新网络，有点灵（一）

最近搬了新家，空出个小屋子没人用。正好屋子面积又小又有空调，很合适作为机房。于是搞了个机柜，买些洋垃圾^[1]，把业务从 workstation 都搬去机柜了。之前受限于面积，基本所有业务都由一台跟了我7年的忒修斯电脑承载——当然也有一台路由器。

过去十年来用的一直都是 Ubiquiti EdgeMax 系列路由器。从 ER-Lite 到 ER-X，再到 ER-Pro-8 和 ER-4，有那么一段时间还是挺好用的。随着 Ubiquiti 放弃 EdgeMax 产品线，很多功能开始逐渐灵车化了。在2023年的今天，这台古旧的 ER-Pro 已经难以满足多样的网络需求了。

业务

狡兔三窟，site 当然是不可能只有一个的。之前经过多方考察与实践，各 site 之间最终还是采用了 star topology 互联——所有的 site 都有 uplink 到云服务器（Azure 上海、阿里云杭州）上。Tunneling 采用 wireguard，毕竟距离短也没有出境，上行带宽跑满没啥问题。

苏州电信和杭州电信还是相当大方的，两边都可以拿到公网IP，所以IPSec曾经也是一个选择。但 EdgeOS 的实现过于灵车，VTI 一直没有支持，charon 在 BGP 跑起来之后也经常吃满CPU，就此作罢。

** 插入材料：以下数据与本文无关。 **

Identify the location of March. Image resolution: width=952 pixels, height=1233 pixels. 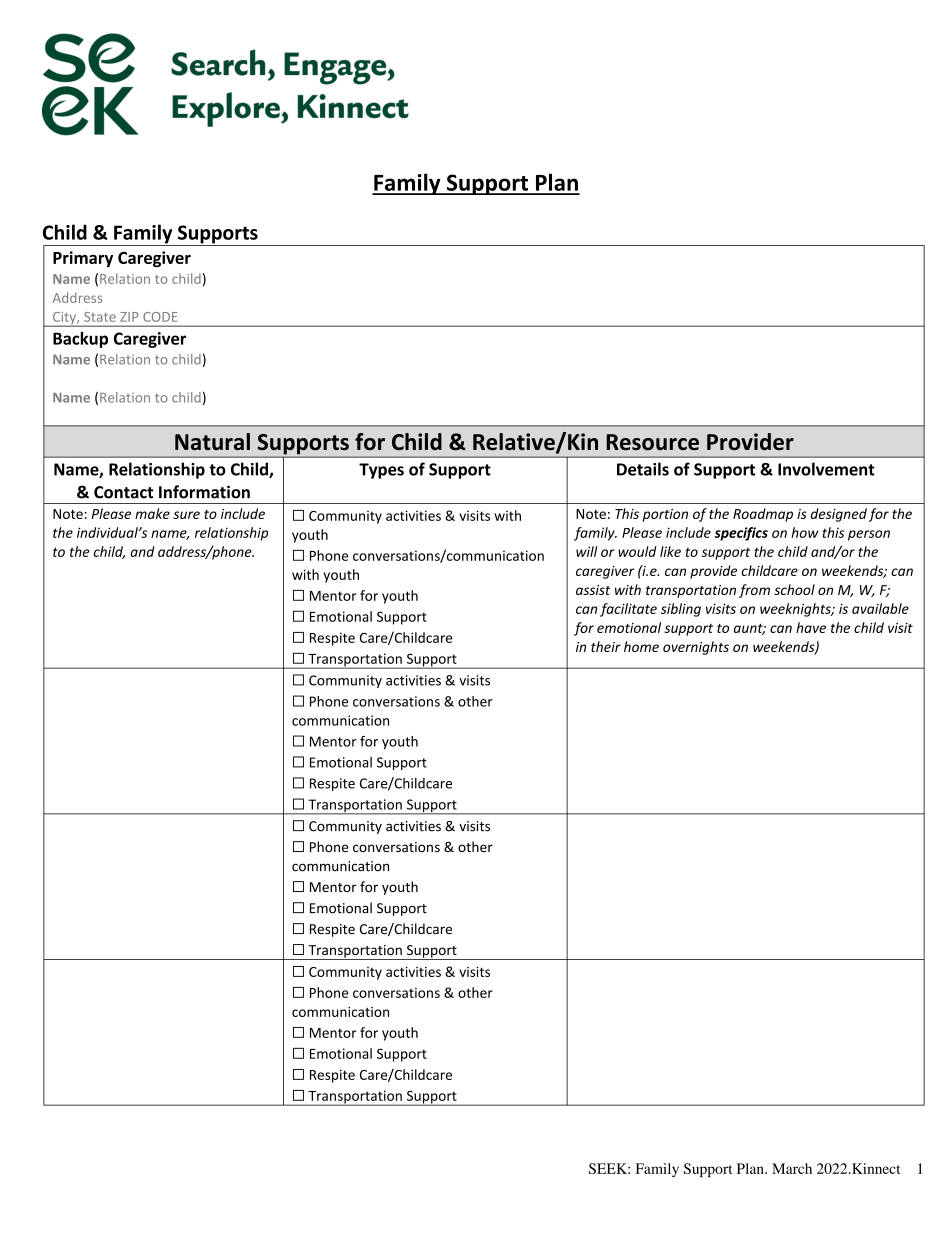
(792, 1168).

跨 site 之间有语音通讯的需求，所以网络内有一台PBX. 这台PBX有两条语音的 uplink，一条是电信的固定电话，一条是 Twilio 的 SIP Trunking. 电信由于语音IP网是一张 squatting 的大内网，配置更加灵车，在我一篇还没写完的文章里会有讲述。

本地的其它基础设施就都是些常见的服务了，存储、计算、家庭自动化，没有什么特别需要注意的配置。

子网划分上，基本延续了搬迁之前的设计。

• 访客网络独立于内部网络，采用单独的路由策略（直接从电信的口送出去），同时开启 client isolation
• 内部网络的路由策略是按运营商分流的。路由器BGP全表收进来，根据prefix的AS Path选择移动、电信或者BUNNY出口
  • Infrastructure 和 device subnet 没什么特别的规则
  • IoT subnet 是一个受限的内部网络里，只能访问 IoT gateway 或者其它 IoT 设备
  • 考虑到会有些熟悉的朋友来玩，引入了一个 trusted guest 网络。Trusted guest 虽然使用了访客网络相邻的地址段，但路由策略和内部网络保持一致（可以看些奇怪的东西），同时添加了一些防火墙规则，只能访问内部网络的 infrastructure 段
  • Management subnet 插了各个设备的 management port 和 iDRAC，没有什么特别的规则，除了一堆防火墙

实施

之前捡了台 Juniper NFX250 放在了美国。这些年受海关、航运等因素影响，一直没能送回国内。几番周折，最近终于拿到了手。NFX250 是个好东西，当你需要它是 MX150 的时候，它就是 MX150；当你需要它是 SRX 的时候，它就是 SRX。尤其是当我们有 vSRX 快乐密钥的时候，它可以给你带来更多快乐🤪。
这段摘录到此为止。